Muyuan's stock price rose significantly when pork prices increased due to the African swine fever outbreak in 2019 and the COVID-19 pandemic in 2020. During the swine fever crisis, Muyuan was able to thrive because it owns more of its own facilities than competitors, allowing it to better control the spread of disease. Qin said that the swine fever outbreak "brings both benefit and harm" and that "the epidemic will force the weaker companies and farmers to completely withdraw but it will be an opportunity for profit and development for the stronger enterprises." Amid the crisis, Muyuan worked to continue increasing the number of pigs it slaughters and to increase automation in its pig houses.

Muyuan Foodstuff is the largest pig breeder in China.

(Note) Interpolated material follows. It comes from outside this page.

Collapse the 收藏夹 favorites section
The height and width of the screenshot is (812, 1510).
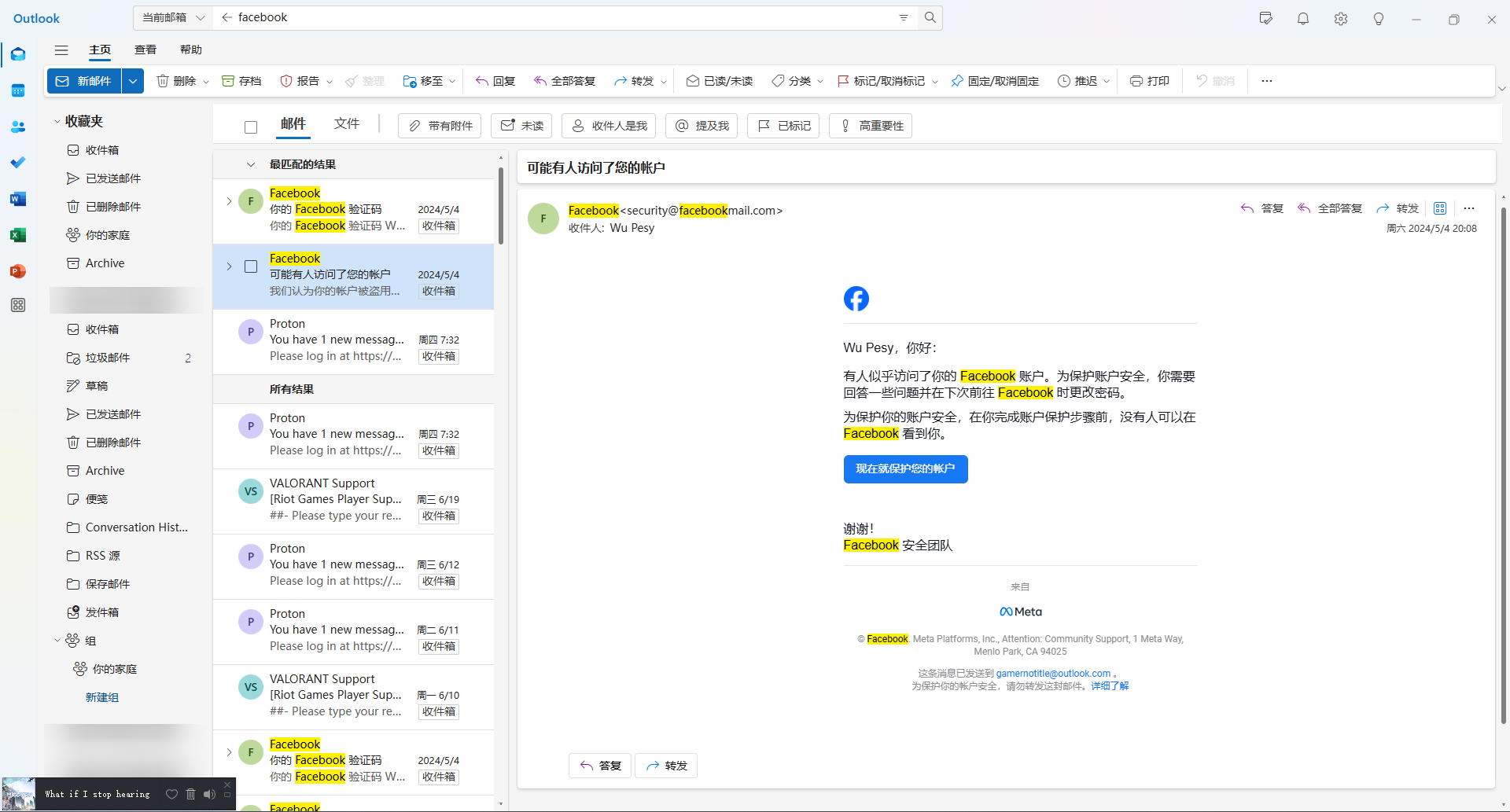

As of 2019, the company slaughters five million pigs a year. Qin Yinglin serves as the company's president and chair.

=== Wealth ===
According to the 2015 Forbes list of Chinese billionaires, Qin Yinglin was the richest person in Henan and the 67th richest person in China; he and his wife had a net worth of RMB 17.15 billion. According to Hurun the same year, he had a net worth of RMB 20.5 billion, making him the 98th richest person in China. By 2019, Qin's net worth had risen to over 100 billion yuan, bringing him to 15th on the Hurun list and making him the only local entrepreneur in Henan worth 100 billion yuan; this increase came as Muyuan Foodstuff was doing well due to the rising price of pork. On the 2019 Forbes list of Chinese billionaires, his family's wealth was estimated at 117.38 billion RMB, ninth on the list. He was the second Henanese entrepreneur on the list, after Xu Jiayin. His wealth jumped again in 2020 as pork prices rose due to African swine fever.

Qin is the richest farmer in the world and owns 883 million shares of Muyuan stock, 40.06% of the company. Qin's wife Qian Ying is also a billionaire, and together they own a majority stake in Muyuan. His son Qin Muyuan (秦牧原) is a vice-president at Muyuan Group.

== Titles ==
- Visiting professor at China Plan Institute (中国策划学院)
- Managing director of China CYZF Promotio Association (中国创业致富促进会)
- Communist Party member
- Delegate to the 2002 Henan Provincial People's Congress
- Part-time professor at Henan Agricultural University, appointed in 2007
- Delegate to the 13th National People's Congress
- Member of the board of directors of Westlake University

== Philanthropy ==
On 15 February 2019, Qin donated stock worth RMB 100 million to the Westlake Education Foundation (西湖教育基金会).

In April 2020, Qin made another donation to the Westlake Education Foundation, of stock worth RMB 800 million, for basic research, cutting-edge technological innovation, personnel development, and teaching at Westlake University.

== Awards ==

In 1997, Qin was recognized as one of ten outstanding young farmers in China. In 1999, he received a Youth May 4 Pacesetter award. And in 2006, he was named a national exceptional worker in the field of animal husbandry.